No single piece of television nails the fear of being shunted offline better than the second season of Halt and Catch Fire’s “10BROAD36,” named after a long-dead ethernet standard developed for IEEE 802.3b-1985. The year is 1985, and fledgling online game company Mutiny is facing a cutthroat hike in data rates from a massive oil company, Westgroup Energy. The Mutiny house is the evolving heart of the season as well as the growing cultural fixation on Being Online — the coders are literally drilling into walls (and studs) and laying anarchic ropes of cable along every available surface. Their only shot is to meet Westgroup’s new benchmarks, the biggest one being to port their code to Unix overnight. Taking a page from their bootleg HBO efforts (naturally, to catch half a boob on Cat People), the punks at Mutiny disguise a Commodore 64 as a functioning AT&T Unix computer, complete with their own local broadband setup to simulate external internet access. 

Cables and wires are no longer inviting threads to be pulled and played with

Of course, their working demo falls apart. There’s a pure, simple clarity in how the show links data with empowerment, at least through an idealist’s eyes; there’s much more to unpack, as well, in the episode’s time-sharing and network-sharing plot points that drive home the importance of data control. It’s startling to realize that getting elbow-deep in computer guts and stray wires isn’t part of the PC experience anymore: cables and wires are no longer inviting threads to be pulled and played with.

Toward the end of season three of Halt and Catch Fire, a new era dawns: the World Wide Web proper and the evolution of internet ontology and early indexing. In “NeXT,” we see power-marketing lunatic Joe MacMillan in peak form, talking about how they need to tackle the “tower of Babel” that is the internet according to Tim Berners-Lee. It’s pointless, he explains, to figure out what the web will become because we can’t and won’t know. “All we have to do is build a door,” he says, recalling a childhood memory of his mother taking him through the Holland Tunnel and the explosion of sunlight at the end, with all of Manhattan ripe for exploration. His pitch lands perfectly, and suddenly, there’s a clear purpose to the end of every cord: a portal.

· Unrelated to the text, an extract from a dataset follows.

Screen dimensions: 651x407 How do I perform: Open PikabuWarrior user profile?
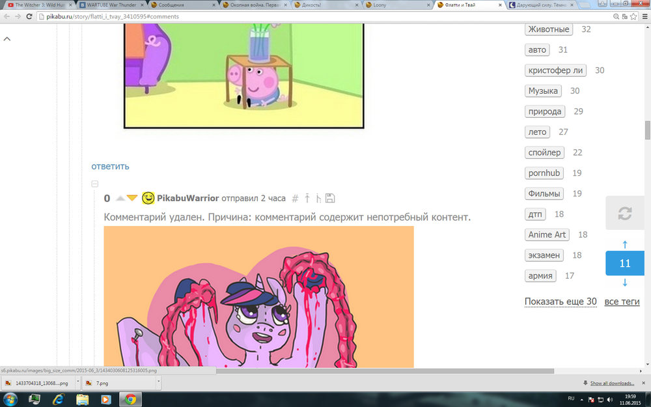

For all the effort we made to embed them in our private spaces, cables are now unsightly, outdated things to be made obsolete in the name of convenience. It’s perhaps too fitting a metaphor for basic technological literacy today and certainly a crappier version of a hands-on past when users were forced to learn how their machines generally worked. The cyberpunk dystopia we read about as kids — a much edgier delight in ’80s fiction — has been retconned into a shapeless mainstream aesthetic that, more often than not, forgets the pliable copper threads from whence it came. 

There’s something lost in the way we’ve left those all-important, all-consuming cables behind

Don’t get me wrong: there are tremendous films and shows about the internet being put out today, albeit reflecting very different preoccupations with different types of technological experiences. We’re All Going To The World’s Fair, for instance, is a brilliantly discomforting time spent bathed in the light of social media. 2018’s Searching was a tale told entirely through screens, and prestige dramas (hey, Succession) routinely use text message visuals on screen.

But there’s something lost in the way we’ve left those all-important, all-consuming cables behind — ethernet is still at the heart of our lives today, even if we don’t think about it much. If the best movies about the internet and hacking are spectacles of a barely recognizable near future, it’s normcore television that offers more to chew on about the technology of the characters’ present; perhaps we’ve crossed a paradigmatic Rubicon where playing with the guts of the internet will never matter as much again.

I, for one, am happy to return to old primetime television, when the camera still lingered curiously on ports and connections, when most of us were swept up in the thrill of Web 1.0, and when the idea of pulling the plug still felt like a painless option.